Patients with uncontrolled gout were divided into 2 groups: pegloticase plus MTX and pegloticase plus placebo. Uncontrolled gout was defined as (1) serum uric acid (sUA) level of at least 7 mg/dL; (2) oral urate lowering therapy (ULT) failure or intolerance; and (3) at least 1 of the following: (a) 1 or more tophus; (b) 2 or more flares in the prior year; and/or (c) chronic gouty arthritis.

The primary study endpoint was the proportion of month 6 treatment responders (ie, sUA of less than 6 mg/dL for at least 80% of the time during weeks 20 to 24). Exclusion criteria included contraindication to MTX, use of immunosuppressants, glucose-6-phosphate dehydrogenase deficiency, and renal impairment (ie, estimated glomerular filtration rate of less than 40 mL/min/1.73 m2).

The study participants were randomized in a 2:1 ratio to receive either oral MTX (15 mg/week) or placebo. Following a 4-week MTX/placebo run-in, pegloticase was initiated on day 1. Both pegloticase (twice-weekly 8-mg infusions) and MTX/placebo were administered over a 52-week treatment period.

A total of 152 participants (88.8% men) were randomized at 42 sites. Overall, 100 participants received pegloticase plus MTX and 52 participants received pegloticase plus placebo. Four of the MTX participants and 3 of the placebo participants discontinued treatment prior to receiving the initial pegloticase dose. Further, 26 of the participants treated with MTX plus pegloticase patients and 30 of those treated with MTX plus placebo patients discontinued treatment either at or before week 24.

The primary endpoint was met with a 6-month response rate of 71.0% in the pegloticase-plus-MTX group vs 38.5% in the pegloticase-plus-placebo group (P <.0001). During the initial 24 weeks of treatment, 81.3% of participants in the pegloticase-plus-MTX group vs 95.9% of those in the pegloticase-plus-placebo group experienced at least 1 adverse event; gout flare was reported in 66.7% of patients treated with pegloticase plus MTX compared with 69.4% of those treated with pegloticase plus placebo.

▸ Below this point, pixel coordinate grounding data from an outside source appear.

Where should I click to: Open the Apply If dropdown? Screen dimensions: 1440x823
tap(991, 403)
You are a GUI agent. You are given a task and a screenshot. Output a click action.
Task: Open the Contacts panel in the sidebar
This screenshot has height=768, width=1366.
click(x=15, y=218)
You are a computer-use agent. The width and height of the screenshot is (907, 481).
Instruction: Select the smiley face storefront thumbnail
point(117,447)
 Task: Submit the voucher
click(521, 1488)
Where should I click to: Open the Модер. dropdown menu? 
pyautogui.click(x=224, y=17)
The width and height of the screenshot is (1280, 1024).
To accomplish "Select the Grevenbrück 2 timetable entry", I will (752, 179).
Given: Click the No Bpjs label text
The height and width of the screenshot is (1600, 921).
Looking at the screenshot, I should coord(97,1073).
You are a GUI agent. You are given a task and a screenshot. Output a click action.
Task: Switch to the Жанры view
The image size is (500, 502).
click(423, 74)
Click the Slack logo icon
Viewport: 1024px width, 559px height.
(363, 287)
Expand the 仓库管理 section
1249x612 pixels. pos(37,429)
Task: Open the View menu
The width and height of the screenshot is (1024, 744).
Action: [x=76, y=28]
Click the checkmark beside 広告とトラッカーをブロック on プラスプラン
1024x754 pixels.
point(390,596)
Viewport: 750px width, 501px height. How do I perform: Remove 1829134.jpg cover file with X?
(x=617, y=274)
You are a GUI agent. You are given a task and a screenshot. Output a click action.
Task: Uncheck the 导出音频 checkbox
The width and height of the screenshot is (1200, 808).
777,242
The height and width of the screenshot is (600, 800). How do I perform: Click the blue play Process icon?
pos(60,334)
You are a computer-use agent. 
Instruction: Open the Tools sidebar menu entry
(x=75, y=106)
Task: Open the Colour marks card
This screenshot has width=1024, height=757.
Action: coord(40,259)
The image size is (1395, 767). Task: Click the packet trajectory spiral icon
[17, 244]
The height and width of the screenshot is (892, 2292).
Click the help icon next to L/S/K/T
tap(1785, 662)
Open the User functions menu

Infusion reactions were more common among those in the pegloticase-plus-placebo group than in those in the pegloticase-plus-MTX group (30.6% vs 3.1% plus anaphylaxis in 1.0%, respectively).

The study authors concluded that a significantly higher rate of a sustained ULT response over 6 months was observed in patients treated with pegloticase plus MTX compared with those treated with pegloticase plus placebo. No new safety concerns were observed.

Disclosure: Some of the study authors have declared affiliations with biotech, pharmaceutical, and/or device companies. Please see the original reference for a full list of authors’ disclosures. 


Botson J, Saag K, Peterson J, et al. A randomized, double blind placebo controlled, multicenter, study of methotrexate combined with pegloticase in patients with uncontrolled gout. Presented at: EULAR Congress 2022; June 1-4, 2022; Copenhagen, Denmark. Abstract OP0171.